Selon l’article L. 3213-1 du code de la santé publique, une personne atteinte de troubles mentaux ne peut être admise en soins psychiatriques sans son consentement, sur décision du représentant de l’Etat dans le département, que si ses troubles mentaux nécessitent des soins et compromettent la sûreté des personnes ou portent atteinte, de façon grave, à l’ordre public.
Le juge doit contrôler en application de l’article L3216-1 du code de la santé publique la régularité des décisions administratives prises en matière d’hospitalisation complète. En application de l’article L3211-3 du code de la santé publique il doit aussi veiller, à ce que les restrictions à l’exercice des libertés individuelles du patient soient adaptées, nécessaires et proportionnées à son état mental et à la mise en oeuvre du traitement requis. Le juge ne peut dans le cadre de son contrôle se substituer à l’autorité médicale s’agissant de l’évaluation du consentement du patient, du diagnostic posé ou des soins.
[T] [I] était hospitalisé (e) au centre hospitalier de [T] sans son consentement le 10 février 2026 dans les conditions rappelées dans l’en-tête de la présente ordonnance.
Le certificat médical établi par le Dr [U] le 10 février 2026 décrivait en ces termes l’existence de troubles mentaux : “rupture de soins avec hétéro-agressivité physique. Refus de soins, mise en danger ”.
Etait constaté le risque d’atteinte à la sûreté des personnes ou à l’ordre public.
Les certificats médicaux postérieurs établissaient pendant la période d’observation que les troubles mentaux initialement décrits étaient toujours d’actualité, notamment que le patient avait été admis suite à une décompensation psychotique avec troubles du comportement sur la voie publique. Il était indiqué qu’il présentait un délire de persécution a minima avec une désorganisation intellectuelle. La prise en charge de [T] [I] devait se poursuivre sous le mode de l’hospitalisation complète.

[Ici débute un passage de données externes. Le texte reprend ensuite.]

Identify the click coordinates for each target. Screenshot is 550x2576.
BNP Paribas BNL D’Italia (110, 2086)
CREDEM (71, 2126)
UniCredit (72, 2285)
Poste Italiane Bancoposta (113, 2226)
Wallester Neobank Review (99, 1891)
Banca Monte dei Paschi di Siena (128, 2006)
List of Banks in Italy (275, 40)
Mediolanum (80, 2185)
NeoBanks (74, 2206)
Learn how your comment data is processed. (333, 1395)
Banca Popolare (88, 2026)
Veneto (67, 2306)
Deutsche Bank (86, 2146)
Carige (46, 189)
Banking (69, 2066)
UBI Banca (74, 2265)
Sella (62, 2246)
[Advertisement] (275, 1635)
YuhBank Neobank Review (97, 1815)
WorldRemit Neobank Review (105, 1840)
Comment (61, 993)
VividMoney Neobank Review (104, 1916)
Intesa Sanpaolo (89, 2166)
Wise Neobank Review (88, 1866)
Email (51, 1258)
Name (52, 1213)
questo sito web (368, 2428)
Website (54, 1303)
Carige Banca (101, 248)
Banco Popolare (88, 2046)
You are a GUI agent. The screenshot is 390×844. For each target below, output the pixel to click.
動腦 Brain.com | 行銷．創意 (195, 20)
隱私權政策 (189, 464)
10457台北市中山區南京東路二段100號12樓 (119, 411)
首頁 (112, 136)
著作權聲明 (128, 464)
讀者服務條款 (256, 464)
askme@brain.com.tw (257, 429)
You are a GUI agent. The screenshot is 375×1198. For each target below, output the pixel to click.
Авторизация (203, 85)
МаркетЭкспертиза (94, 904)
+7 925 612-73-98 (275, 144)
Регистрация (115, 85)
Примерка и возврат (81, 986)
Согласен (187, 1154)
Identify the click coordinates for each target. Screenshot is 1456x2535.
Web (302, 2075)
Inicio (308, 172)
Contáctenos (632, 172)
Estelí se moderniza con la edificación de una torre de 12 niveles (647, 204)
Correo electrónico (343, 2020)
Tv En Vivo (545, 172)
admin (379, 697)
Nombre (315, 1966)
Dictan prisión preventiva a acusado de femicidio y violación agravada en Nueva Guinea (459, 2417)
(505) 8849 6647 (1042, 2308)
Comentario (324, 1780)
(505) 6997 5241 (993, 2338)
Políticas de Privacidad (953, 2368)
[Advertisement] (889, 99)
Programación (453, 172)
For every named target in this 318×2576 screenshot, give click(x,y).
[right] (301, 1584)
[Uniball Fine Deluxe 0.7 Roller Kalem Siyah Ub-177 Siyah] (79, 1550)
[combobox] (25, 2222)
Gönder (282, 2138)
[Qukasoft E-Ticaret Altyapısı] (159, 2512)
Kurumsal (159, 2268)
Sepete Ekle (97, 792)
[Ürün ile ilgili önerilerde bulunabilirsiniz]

L’avis motivé daté du 16 février 2026 constatait une désorganisation intellectuelle et comportementale majeures associées à un délire de persécution. La menace de passage à l’acte non dirigée étaient présente.
L’état de santé de [T] [I] n’était pas considéré comme compatible avec son audition par le juge.
Le représentant de l’établissement de santé et le préfet, absents à l’audience, ne formulaient aucune observation.
Le conseil de [T] [I] était entendu en ses observations et ne sollicitait pas la mainlevée de la mesure.
Il résulte de l’ensemble de ces éléments que la procédure relative à l’admission de [T] [I] en hospitalisation complète est régulière, que les troubles du comportement persistent, nécessitent des soins, et compromettent la sûreté des personnes ou portent atteinte, de façon grave, à l’ordre public.
PAR CES MOTIFS
Nous, Vice-présidente,
AUTORISONS le maintien de la mesure d’hospitalisation complète sous contrainte de M. [T] [I].
INFORMONS les parties de la possibilité de relever APPEL de cette décision devant le premier président de la Cour d’Appel de NÎMES dans le délai de 10 JOURS de la notification de la présente. L’appel est formé auprès de la Cour d’Appel de NÎMES, [Adresse 3] .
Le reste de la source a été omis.